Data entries

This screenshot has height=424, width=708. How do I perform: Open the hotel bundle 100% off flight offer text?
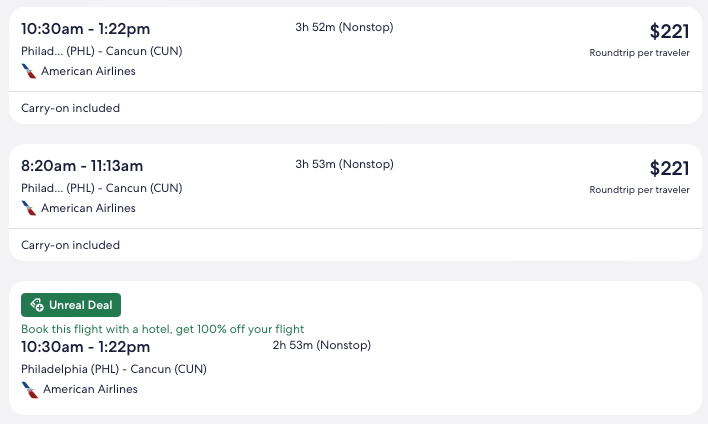tap(162, 329)
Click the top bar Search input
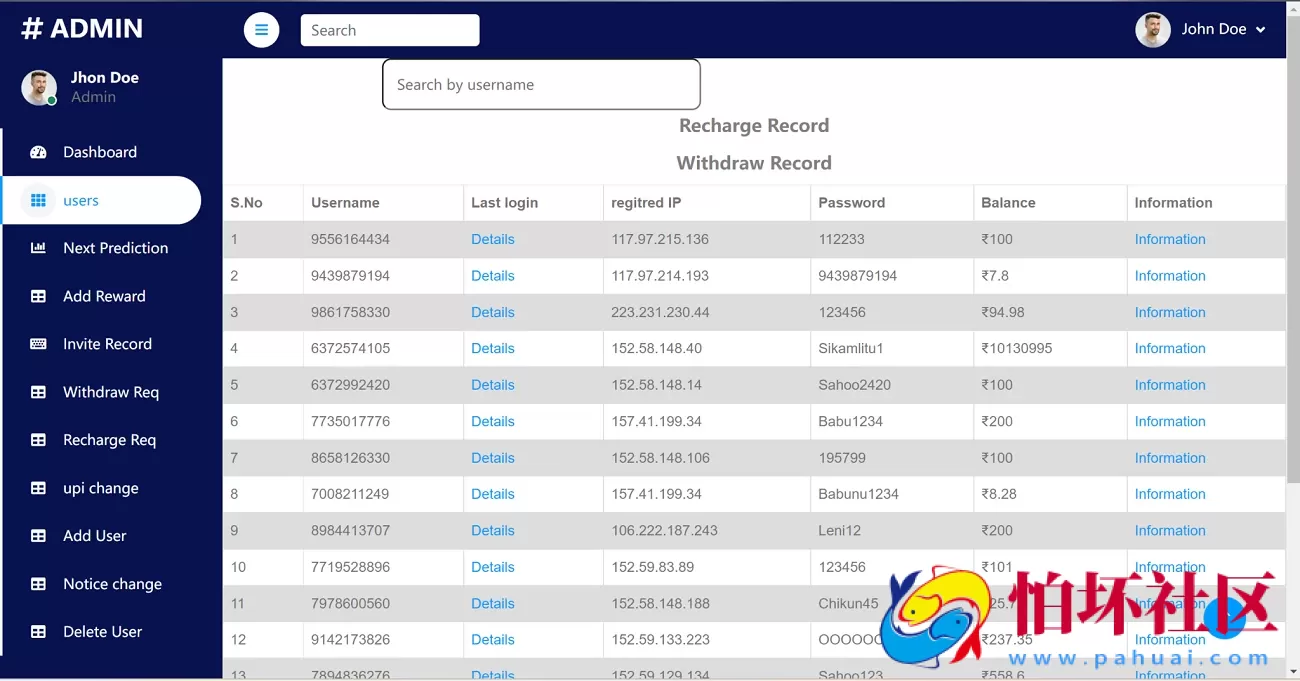Viewport: 1300px width, 681px height. (x=389, y=30)
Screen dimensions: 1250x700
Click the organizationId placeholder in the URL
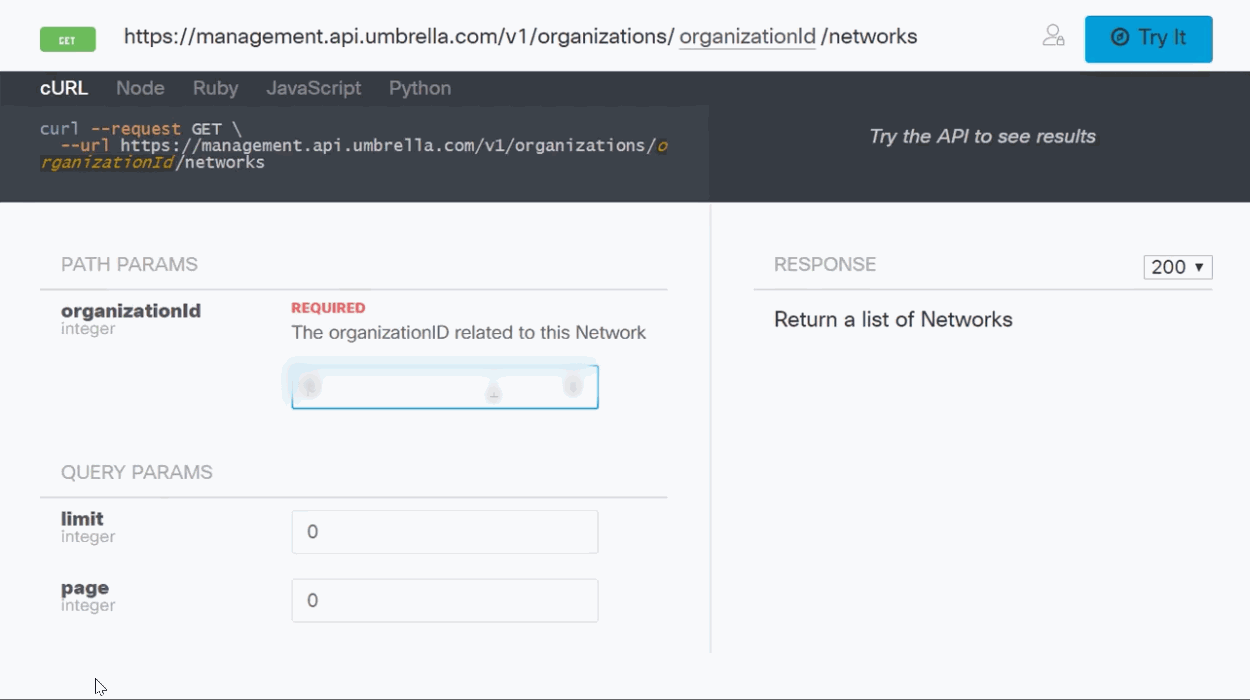click(747, 37)

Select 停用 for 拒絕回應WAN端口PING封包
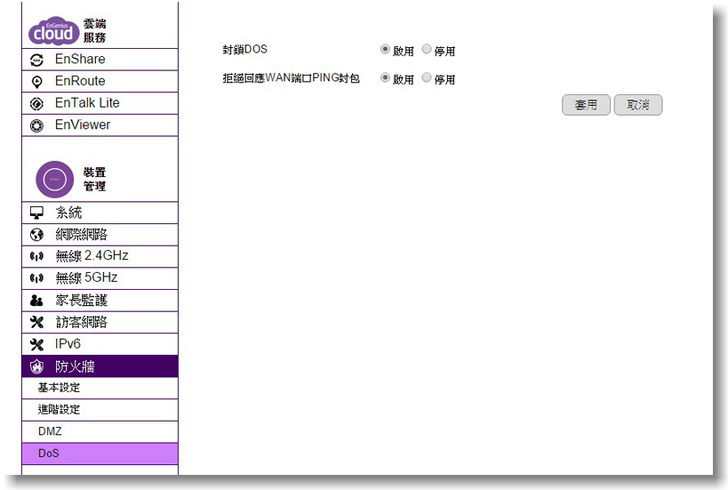[427, 78]
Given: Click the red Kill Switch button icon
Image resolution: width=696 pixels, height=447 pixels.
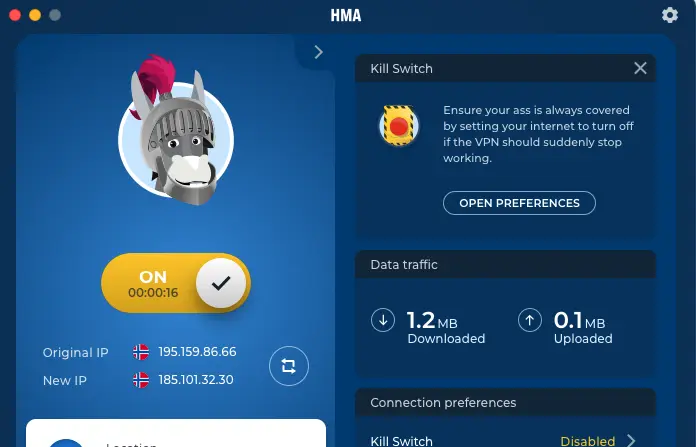Looking at the screenshot, I should (399, 126).
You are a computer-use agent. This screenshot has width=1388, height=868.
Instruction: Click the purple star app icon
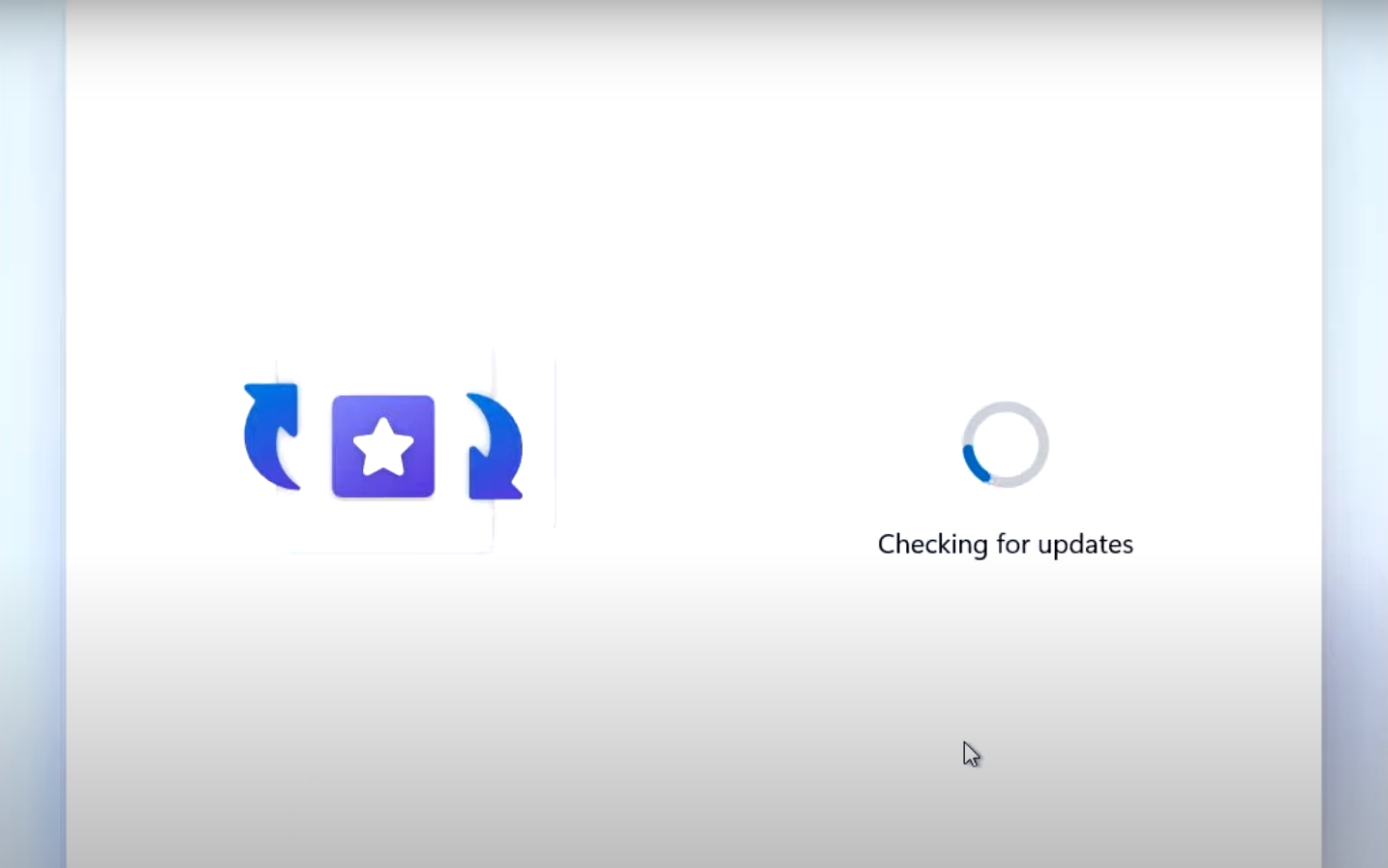click(x=383, y=446)
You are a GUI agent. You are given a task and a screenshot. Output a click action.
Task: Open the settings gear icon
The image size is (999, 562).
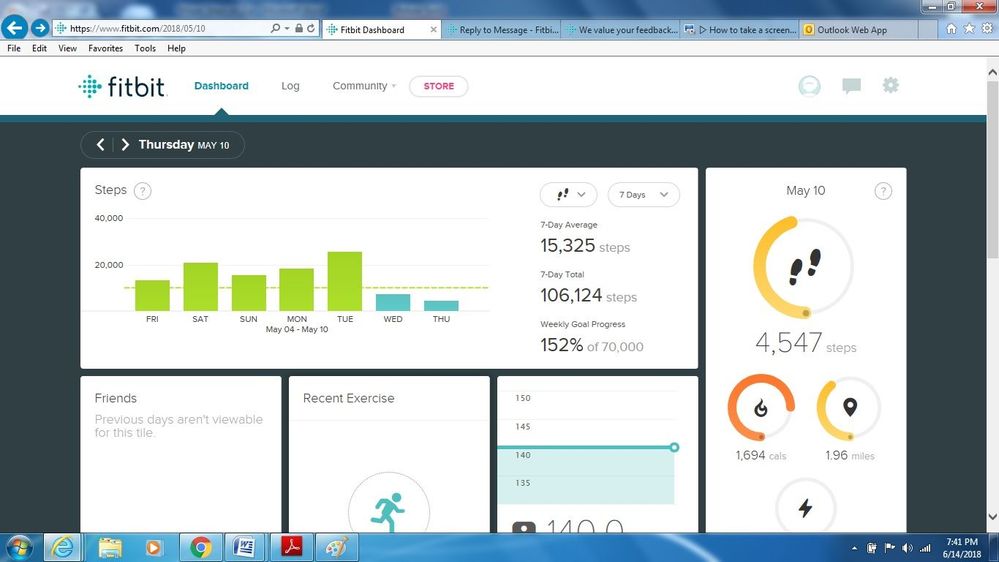click(x=890, y=86)
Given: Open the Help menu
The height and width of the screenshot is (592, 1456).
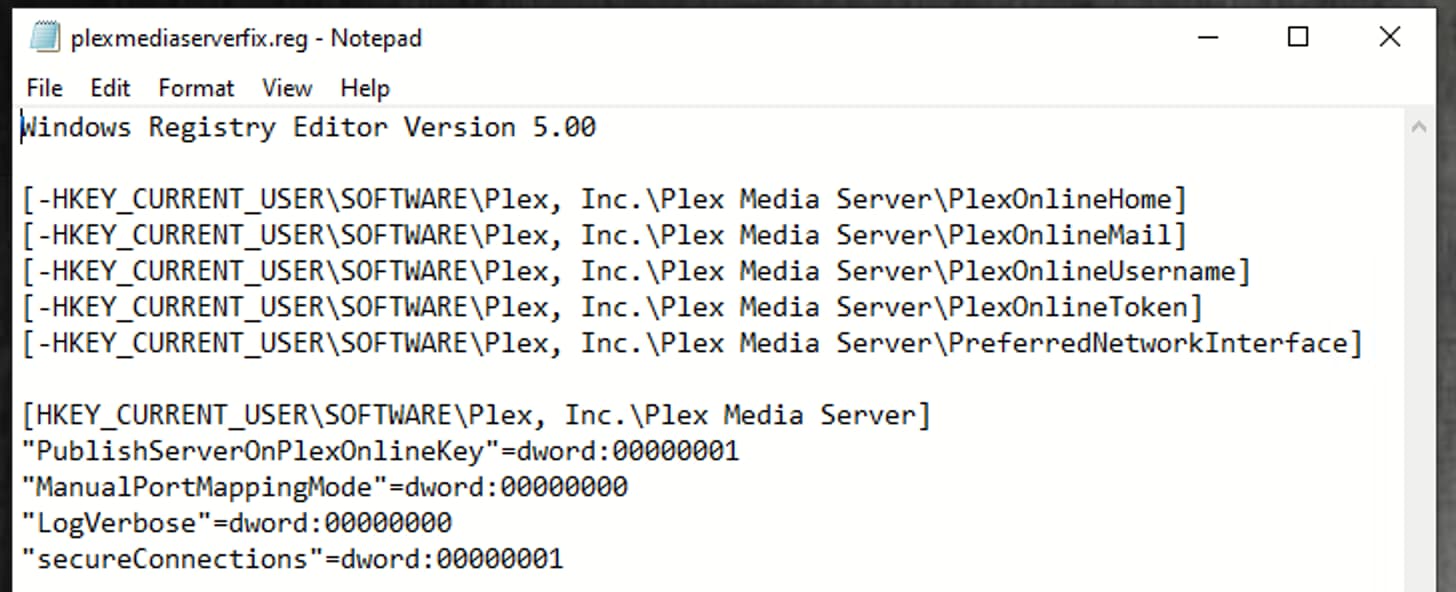Looking at the screenshot, I should click(x=364, y=88).
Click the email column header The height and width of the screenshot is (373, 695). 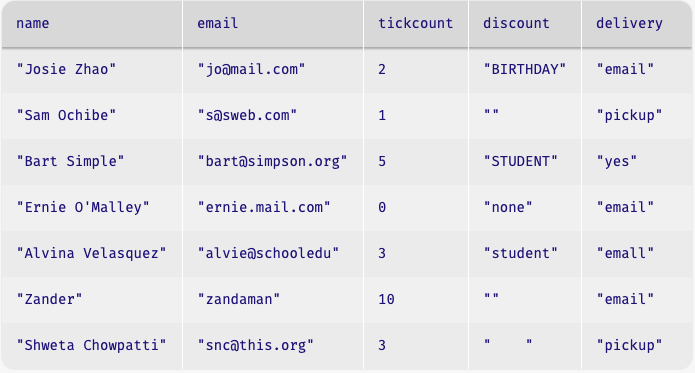[273, 23]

*Your instructions*:
An exact copy is needed of the entries above, starting at the line that holds "Instruction: Click the purple star app icon" and stopping at the line that holds "Given: Open the Help menu", both kept; pictures stay out.

*Your response*:
Instruction: Click the purple star app icon
click(x=383, y=446)
You are a GUI agent. You are given a task and a screenshot. Output a click action.
Task: Open the settings gear icon
The image size is (999, 562).
click(x=890, y=86)
Given: Open the Help menu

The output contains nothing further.